Robert Harris’ political thriller, The Ghost, was truly a story of its time. The tale of a ghostwriter uncovering the secrets of a former prime minister, resonated well with the British public as news of Tony Blair the Iraq conspiracy hit the headlines. Written and released within months of Blair’s resignation, the story tapped into many of the conspiracy theories that were floating around at the time and, for that reason alone, guaranteed that it would be read by a wide audience…
But it is the opening lines that really launch this story.
In the first instance, we are hit with a horrible revelation. Macro – whoever he is – is dead. We don’t know who he is or what he does, whether he has a link to our main character or not – all we know is that he’s dead and, by virtue of being mentioned in the very first line, we know it has something to do with the rest of the plot.
From the very first sentence, we are set up to expect a thriller where murder is on the cards.
More than that though, we also learn something about our main character in these first words. ‘I should have walked away’ – our main character can sense the danger he is in from the very first line and yet curiosity keeps him from walking away. It doesn’t surprise the reader later on that the whole story is driven by the investigative instincts of this character (who incidentally is never named) and the reason why the reader accepts it so readily is because the detail is there right in the opening line.
As an introduction to the themes of the book, the opening passage does it quite well (and subtly).
The entire story of The Ghost revolves around the main character attempting to pick apart the various stories that the main characters have. All of them – whether it is the Prime Minister or his PA or his wife – tell tales throughout the novel, masking the truth behind a veneer of good storytelling.
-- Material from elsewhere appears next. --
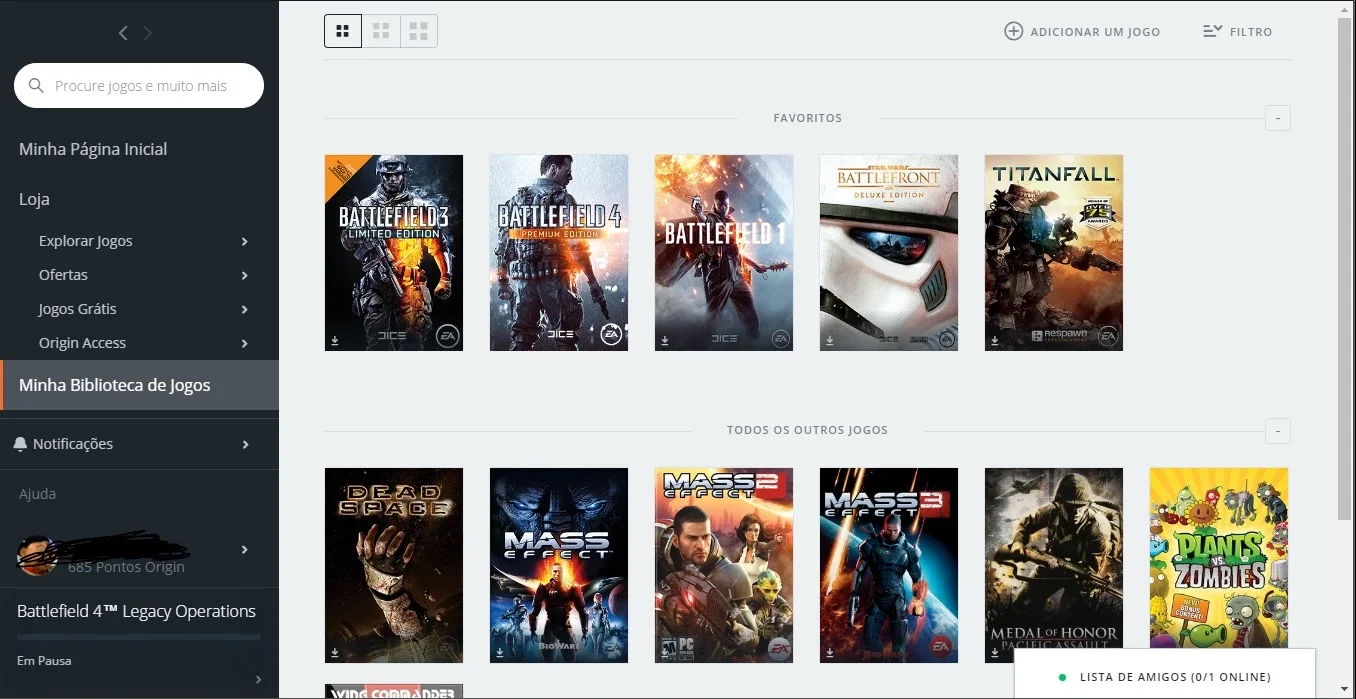
Task: Collapse the Favoritos section
Action: point(1278,118)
Even the main character himself spends the vast majority of the first part of the novel attempting to do precisely the same thing – weaving a convincing story about the Prime Minister’s life that would entertain readers whilst forwarding the politician’s agenda…
And that theme is right here in the opening paragraph.
Sure, there is no mention of politics at this stage, no talk of corruption or double dealings – even the death of McAra is explained so briefly that the reader is unsure of whether it was an accident or murder. But the unnamed ghost writer’s musings on how good a storyteller Rick is – how he manages to weave a convincing tale in order to get him interested – is not unlike the actions of the characters in the rest of the story. Right from the beginning, Harris sets the precedent – anyone will tell a story to get what they want. And that idea follows through the whole novel right up to the final pages.
In little more than a few sentences, Harris has us hooked – and the rest of the book is just as intriguing…
Now it’s your turn.
What does this opening do for you? Does Harris get you hooked or do you still need a bit more convincing? Is the introduction of the themes of this book too subtle for your liking? Have you read The Ghost? Did you enjoy it?
As always, if you like what you’ve read (and I would hope if you’ve read this far that you did), press that like button at the bottom of the post. Or, if you’re not a blogger, share it on Facebook, Twitter and whatever else you can think of.
Don’t agree with me? Didn’t like the post? Leave a comment down below and let me know why. Anyone can comment so don’t be shy.
And if you have a suggestion for a future First Lines book? Leave your suggestion below.
Keep on reading.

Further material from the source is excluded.